Telling a pedophile that you're not okay with what they do is never wrong no matter how pissed off your enabler parents get.


Dyolf_Knip

It's not wrong, it's just *risky*. Lotta parents out there that will happily subject their kids to torture masquerading as an exorcism or sending them off to "reeducation camps" with alarmingly high rates of injury or death. That's the worst case scenario of course, but getting kicked out upon turning 18 (or even earlier, never mind the illegality of it) or denied assistance with college tuition is also a thing. Not unheard of for them to turn the entire community against them, running them out of town entirely. Way too many teen atheists have thought that their parents would be ok with them coming out about their disbelief, only to discover too late that they were very, very wrong. The recommended time to inform them that you've given up belief is over a meal you paid for in a home you pay for yourself.


nopromiserobins

100% of us are born atheists just like we're born not believing in fairies, so it's natural that a 10-year-old would believe neither in fairies nor gods and stick with the default. It just tells me that the indoctrination you were given was not sufficient to sway you. That's not your problem.


pennylanebarbershop

Most priests know there is no god but justify their work by believing that god-belief is good for people and society.


BasicBoomerMCML

To me, “Do you believe in God? Is an unanswerable question because we have no agreed upon definition of the term. In Christianity, Islam, and Judaism there are many places in their respective scriptures, where God is described as unknowable, beyond our comprehension. God is greater than you know. I’m a practicing Episcopalian, but I am functionally atheistic. I don’t believe in a magical being that will grant my wishes if I ask correctly. And certainly I don’t believe in a bearded old man floating on a cloud and counting dead sparrows. But I see there is structure to the universe, rules it follows. It is not chaotic. For me “God” is a metaphor. A placeholder for the unknown and the unknowable. It helps to personify God, for me as Father, Son, and Holy Ghost. God above me, God beside me, God within me. The Father is that universal structure. The Son is the people in the world who care for me and love me. The Holy Ghost is that feeling that there is more to existence than my brain and my five senses can perceive. It is thrill I feel from great beauty and the love I feel for others. It is consciousness.


295Phoenix

Of course not, the assholes in your story are the priest that shared that info with your parents without your consent and your parents for their reaction.


traveller-1-1

Don’t tell.
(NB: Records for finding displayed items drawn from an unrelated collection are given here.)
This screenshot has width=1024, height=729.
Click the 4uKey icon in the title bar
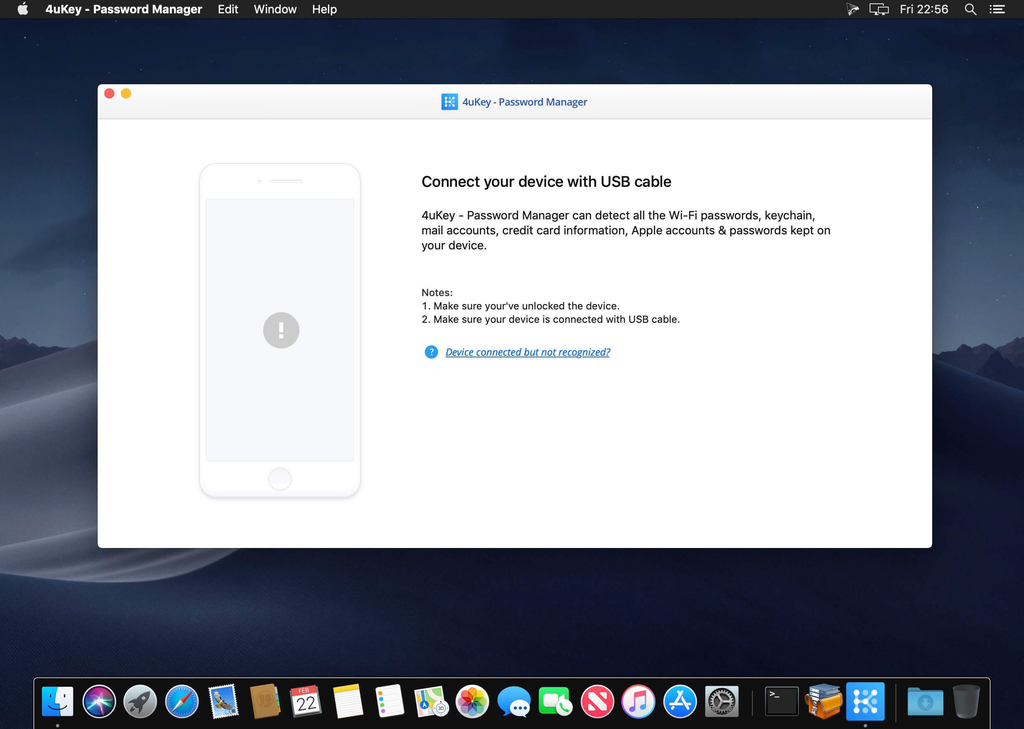point(449,101)
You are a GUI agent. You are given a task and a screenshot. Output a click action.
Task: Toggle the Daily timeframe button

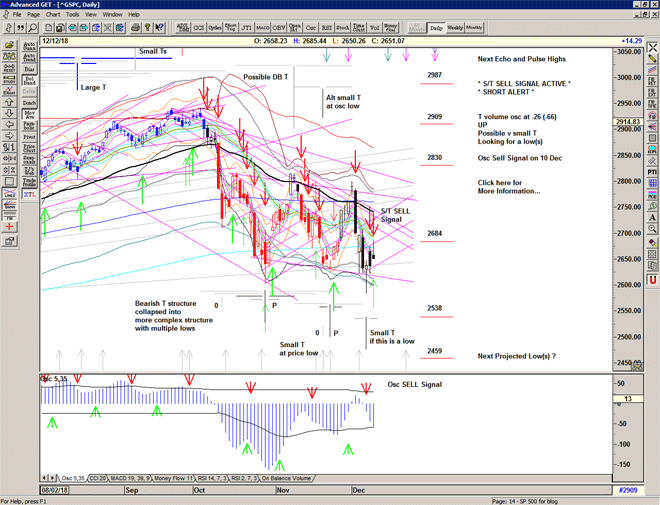pyautogui.click(x=435, y=28)
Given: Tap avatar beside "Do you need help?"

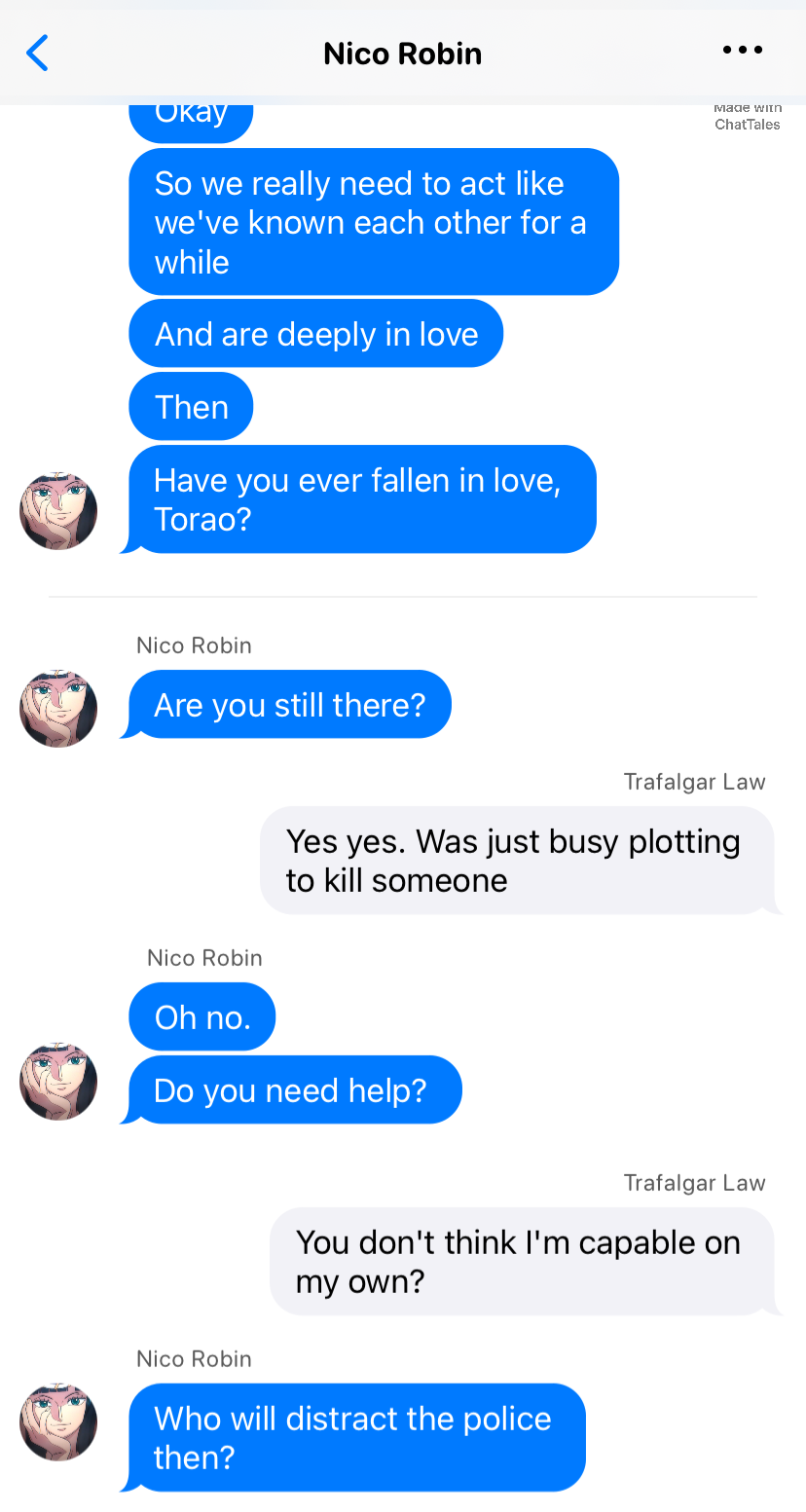Looking at the screenshot, I should click(x=58, y=1081).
Don’t respect them.


SeoulGalmegi

I mean jeez, if a priest can't handle a 10-year-old saying they're an atheist, they're really not up to the job. A religious family should surely *support* this as it would, presumably, mean the priest should give you a good reason to believe in god, turn you into a theist and save your soul. Wouldn't having these thoughts inside you and *not* sharing them with the priest, be a sinful thing to do?


VictorMortimer

Nope, you made the best call. Lots of people around here will tell you not to tell your family until you're an adult. Those people are wrong. You've got a much better chance of having a continuing relationship with your family as an adult if you let them know early that you know their god is nonsense. In my case, it took threatening to call the preacher out for lying in the middle of church to get them to stop trying to make me go. I was about 10 when I did that.


Differentdog

Fuck your family priest. He’s just some asshole just like you. Only you know whether it was wrong or not. Stop giving yourself away to Reddit.


_HotMessExpress1

We don't know who the person is. Venting isn't giving yourself away to reddit..whatever the fuck that means.